Current Generation Hardware Speculation with a Technical Spin [post GDC 2020] [XBSX, PS5]

Status
Not open for further replies.
The context is in the transcript I posted.

The downclock is to avoid having to design the entire power/heatsink to allow AVX256 all the time which is a substantial margin required (we don't know what MS does about this). The reason given for smartshift is to take "unused" power from the cpu which would statistically allow the gpu to peak more often, "to squeeze every last drop of power available".

This makes sense if we think about what happens if it doesn's implement smartshift. It's invariably better with smartshift because when the cpu is waiting on a bunch of cachenmiss or is in a less compute intensive part of the pipeline, the gpu can be signalled to use more power than it would normally be limited to, so it will stay at it's peak more often. Therefore "to squeeze every last drop".
I'm happy they are trying, and if you're right we can all benefit. I'm just not convinced the same cooling solution that was supposedly running into trouble with 2.0/3.0 fixed can now do 98% of 2.23/3.5 "almost all of the time." Unless the occasional hard drop below 2.0/3.0 buys you a lot of time at high clocks. That hasn't been my experience overclocking PC hardware.
 
That might be one way to make clocks more predictable, or perhaps given what we know about the power delivery for the Series X that means Sony's console may run at lower consumption.
There are also other ways to reduce consumption that are like throttling clocks, like instruction issue limits or warm-up periods. Duty cycling could keep the "fixed clock" even though it halts some activity on a routine basis.


We'd need to know more about the hot-spot properties of the chip and process, and the ability of the chip and board to deliver adequate power. The power-based modeling and Vdroop compensation AMD has can make some of these problems more readily handled, especially since temperature-based tracking can lag too much at these scales, whereas activity counters or voltage drop can highlight high consumption in a handful of cycles.


It's possible that Sony pulled an AMD and left voltages higher than necessary for many of its chips. In that scenario, having a dynamic clock method like AMD's can enable higher consumption than would be possible otherwise, since some of the chips that need the higher voltage could have failed more stringent limits. I think Sony would want a better handle on power consumption, but then again if their choice in CU count forced them to higher clocks--which the clocking method makes possible--then they might be worse off in terms of overall power than they would have been otherwise.

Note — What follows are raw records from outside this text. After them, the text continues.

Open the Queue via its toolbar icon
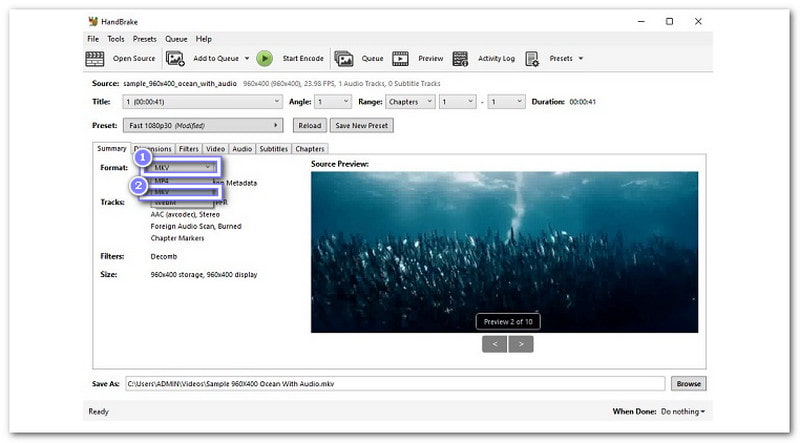The width and height of the screenshot is (800, 443). [343, 59]
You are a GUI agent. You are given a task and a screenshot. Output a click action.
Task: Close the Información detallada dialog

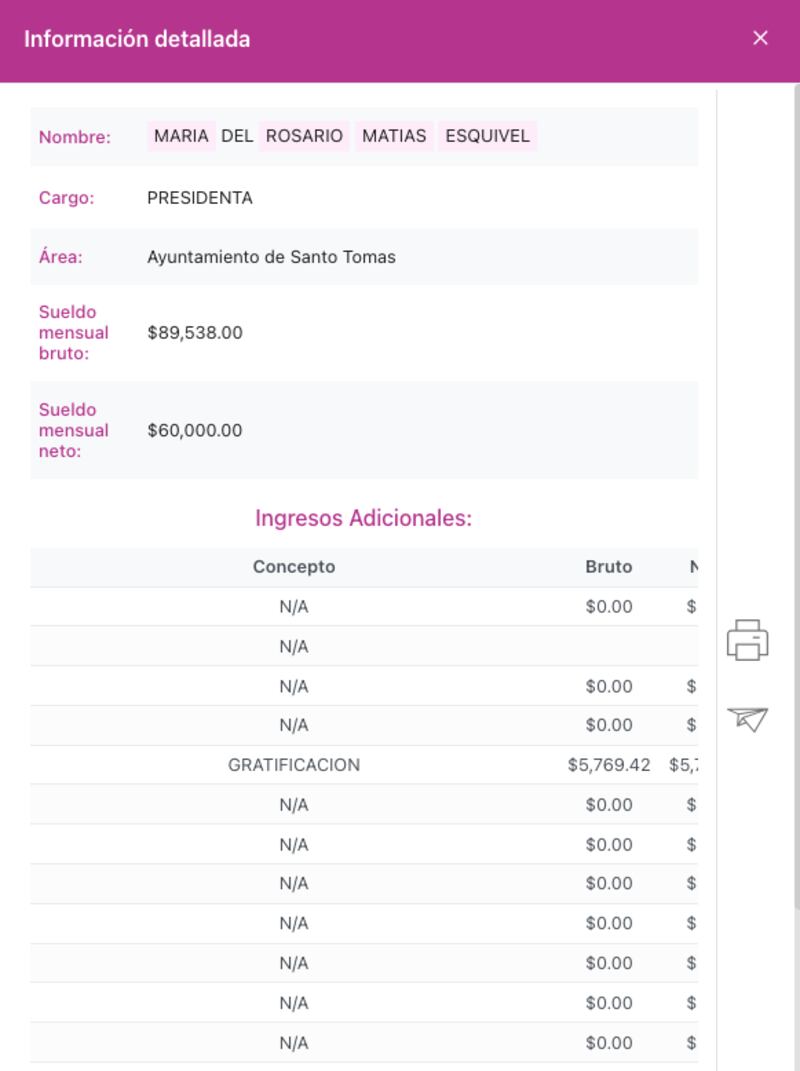coord(760,38)

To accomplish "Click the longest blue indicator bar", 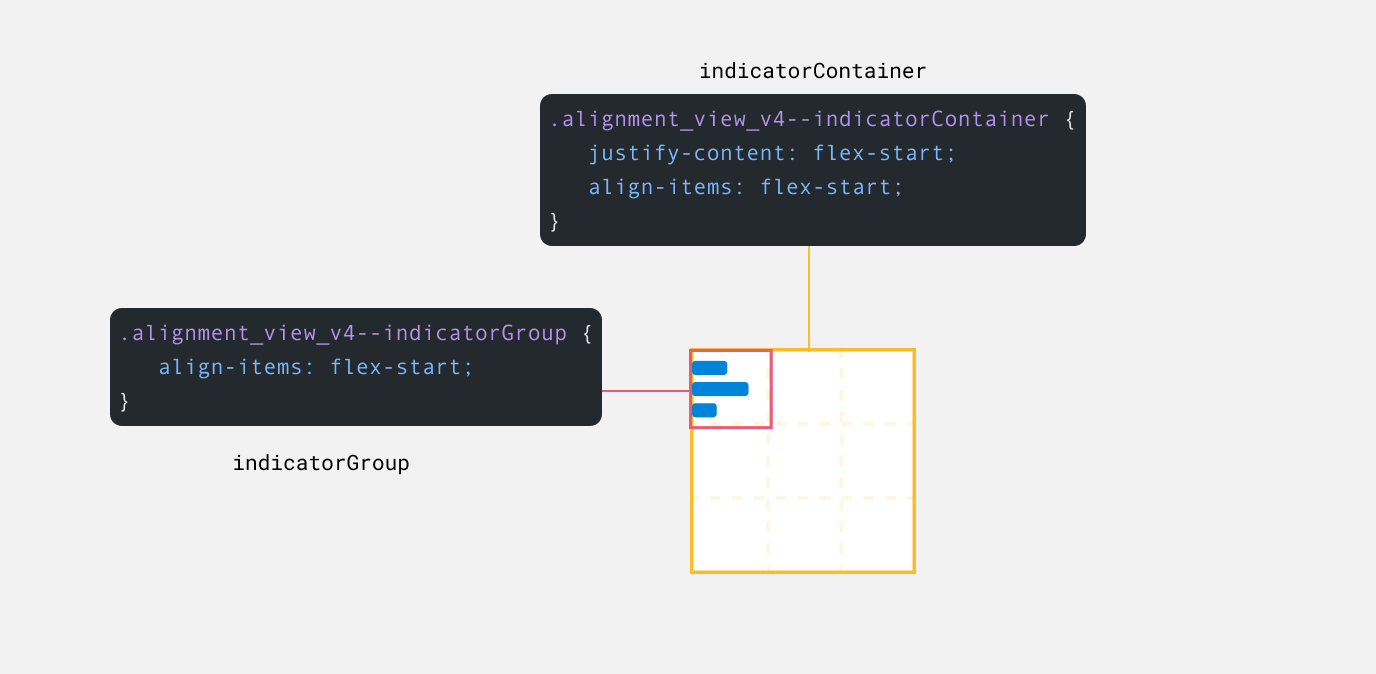I will [719, 389].
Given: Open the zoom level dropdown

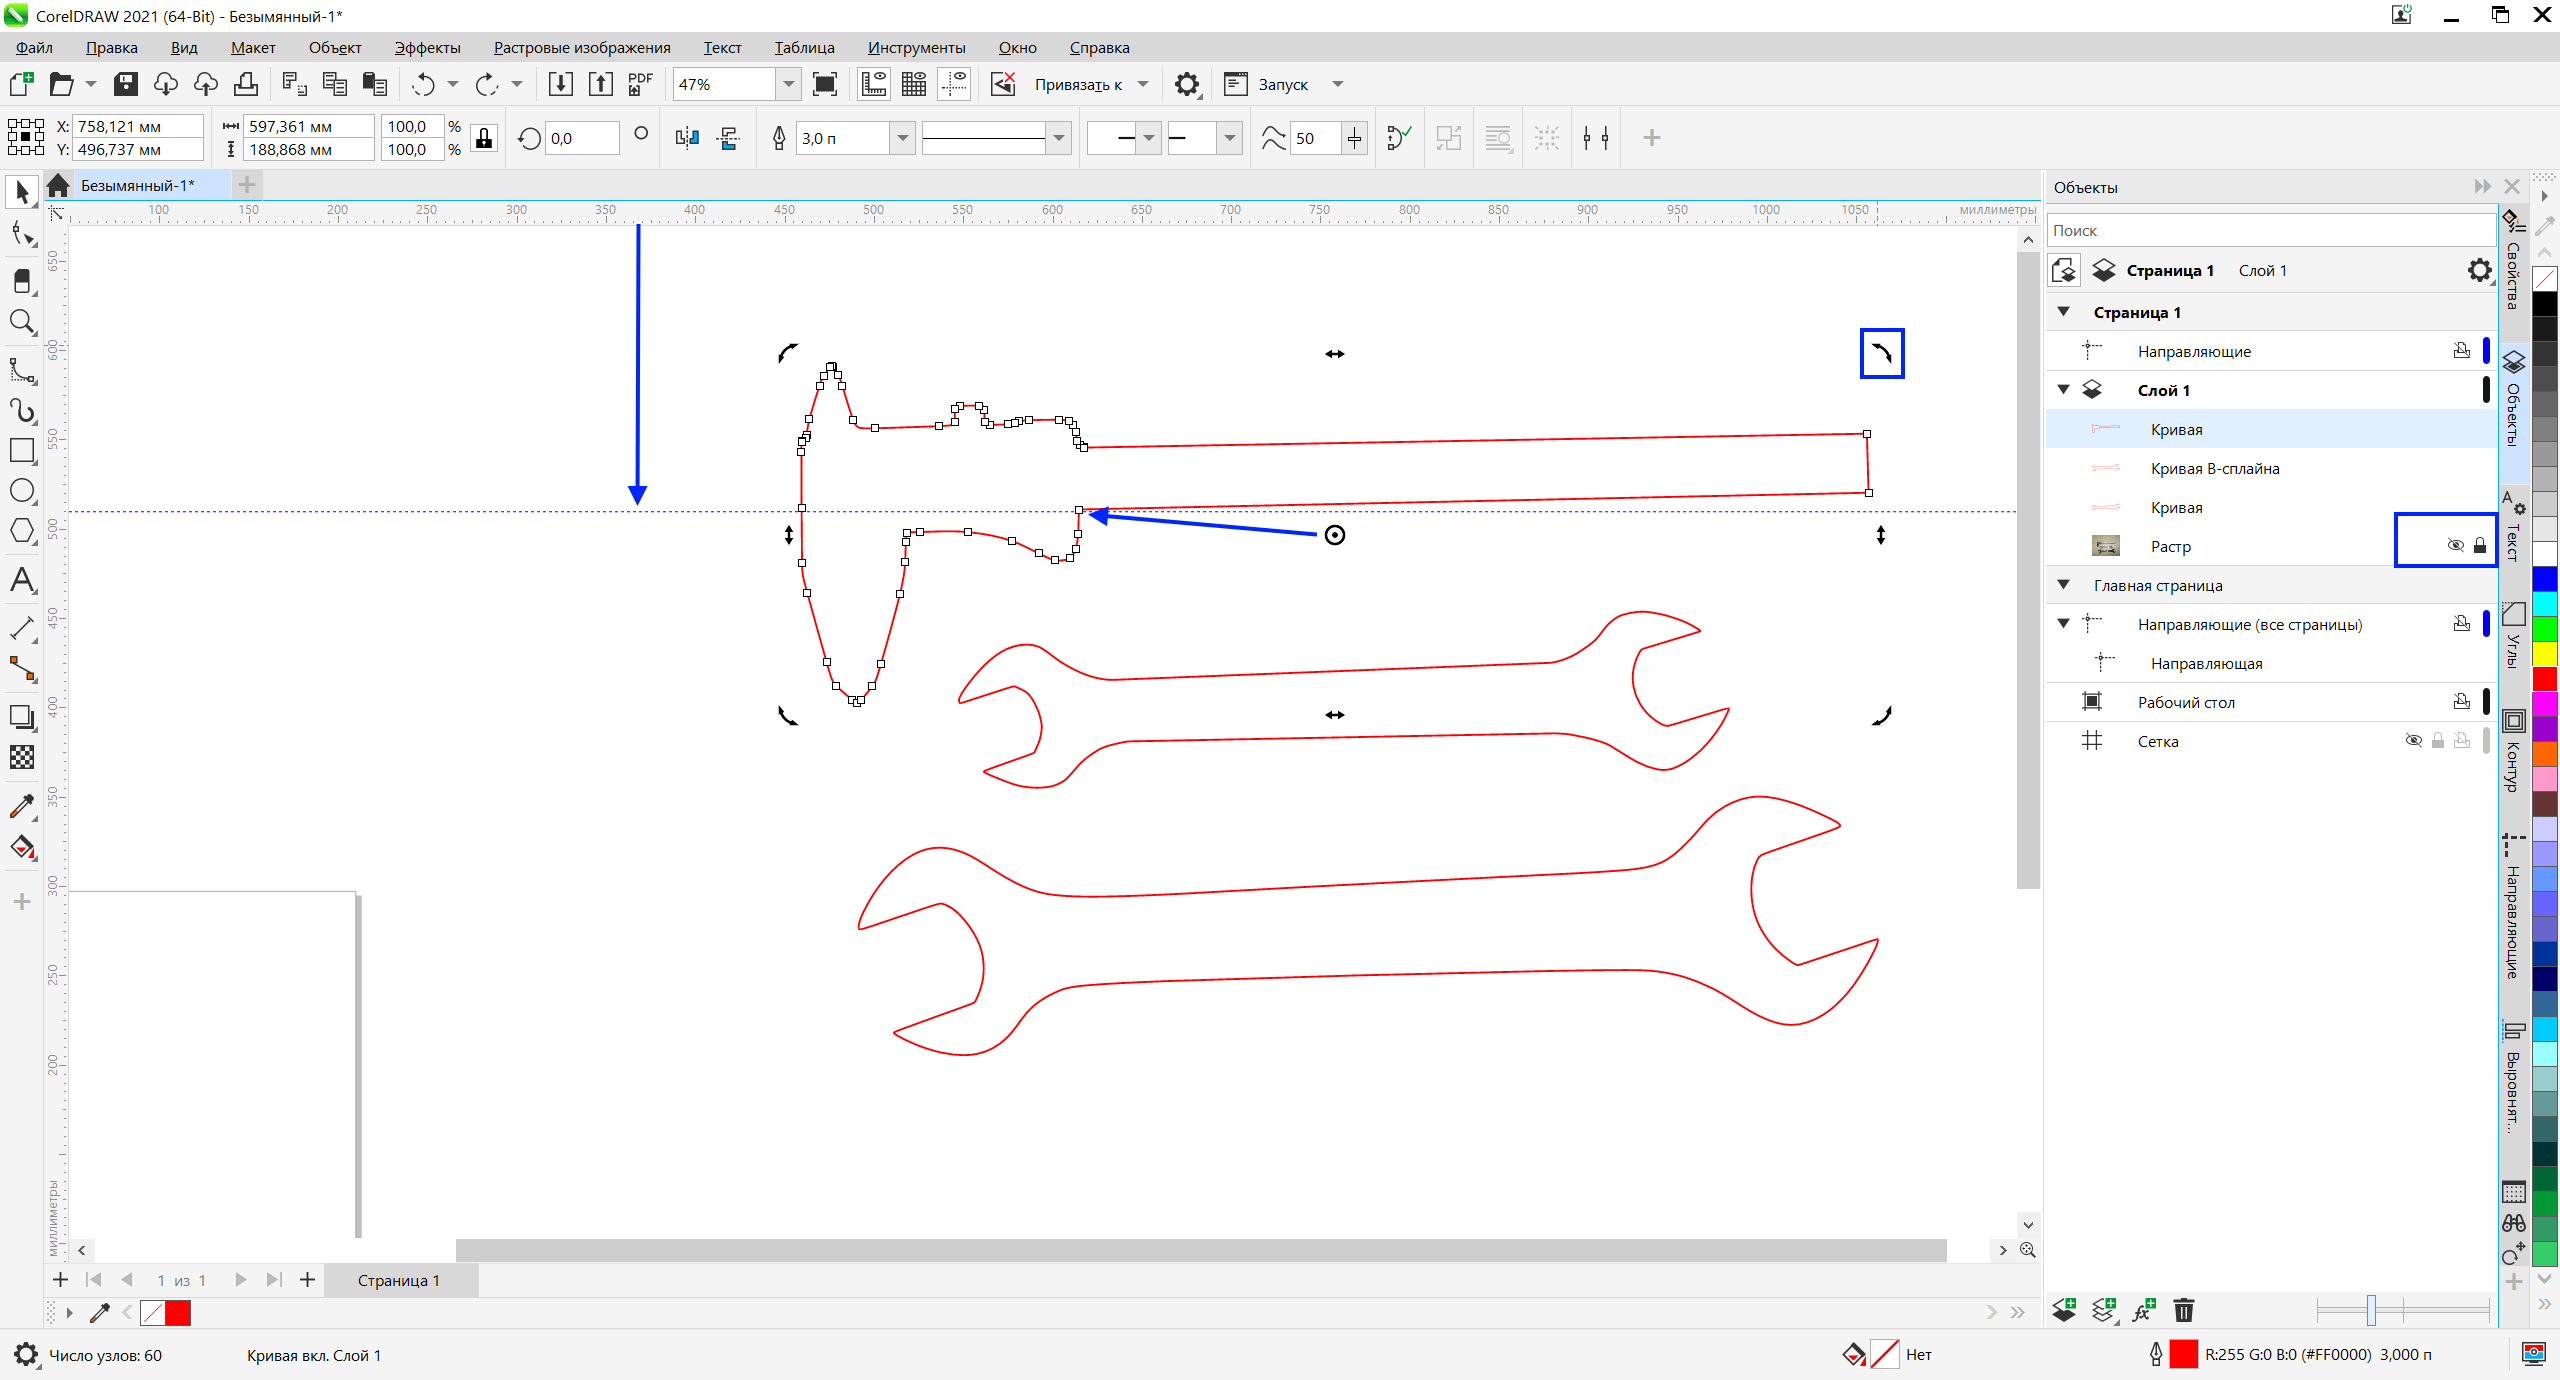Looking at the screenshot, I should pos(788,85).
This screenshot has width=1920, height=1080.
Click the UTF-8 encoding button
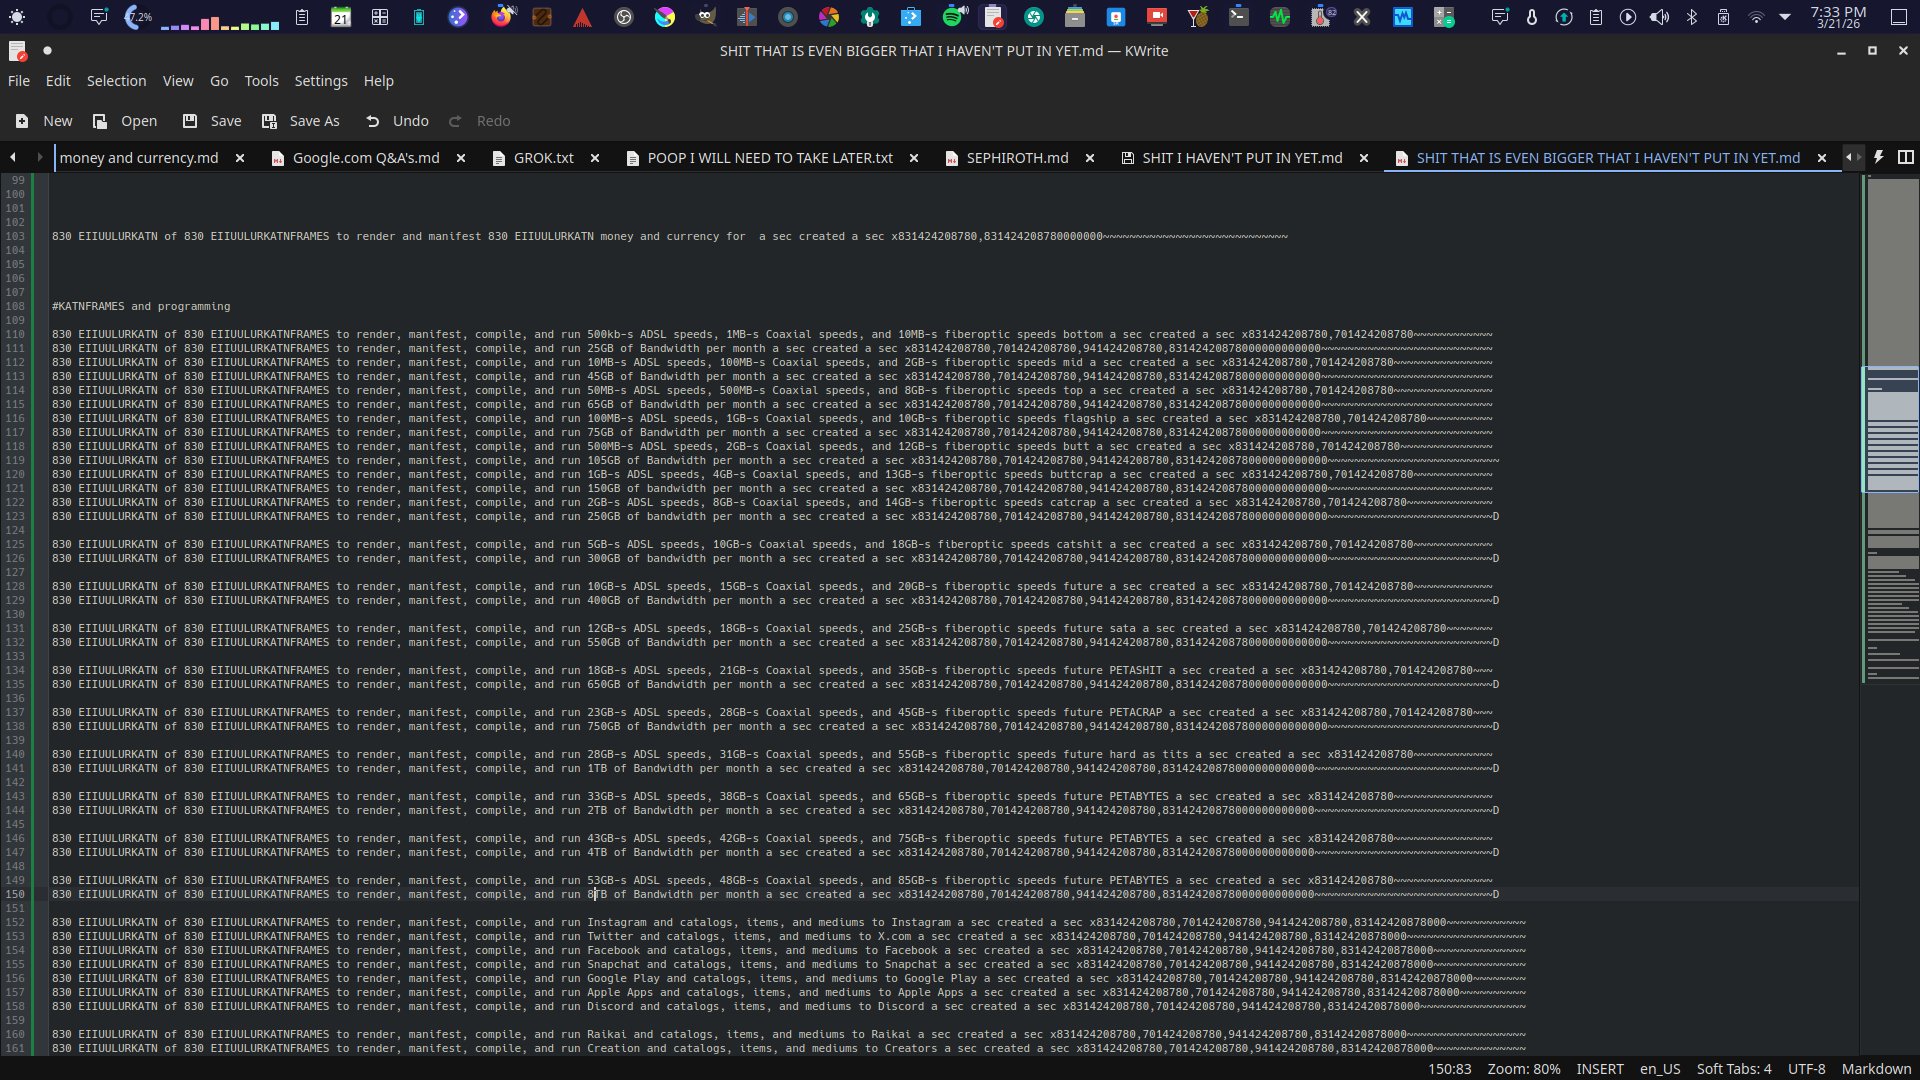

Cerny outlined a scenario where the question was whether they would bind the platform clocks to what they estimated was the worst-case consumption scenario. The kinds of operations and the overall utilization can wildly change power consumption, and the designers would need to make a prediction about all the software the chip would ever run, and hope they guessed right.
Should a design cap its frequencies at a level that is safe for some worst-case they cannot predict, and what can they do if they guess wrong. A clocking method that instead catches when they meet a high-consumption scenario and allows higher clocks at all other times would be tempting.
Could Sony be employing something similar to MS's Hovis Method where due to the silicon lottery each chip is has its power profile customized optimally for each chip? So in theory one person's PS5 could offer slightly different performance than another that requires slightly higher voltage to hit the same clock frequency. And going forward as yields and processes advance this gives Sony an opening where future PS5 chip revisions might be able to sustain that 2.23Ghz in most and eventually every scenario?
Getting into the conspiracy theory realm Sony could bin the most capable chips for PS5's they send to pixel counting reviewers like Digital Foundry?
 
That would be absolutely horrible for early adopters especially if a devkit offered better performance than retail units, so the devs think they're offering a great experience but a large subset of their consumers suffer.
 
@MrFox's post got me thinking.

Xsx's PSU is 315 watt, which indicates Xsx's TDP to be around 235W. This almost guarantees that the console is the highest TDP console in history, easily 35W more than the launch PS3s.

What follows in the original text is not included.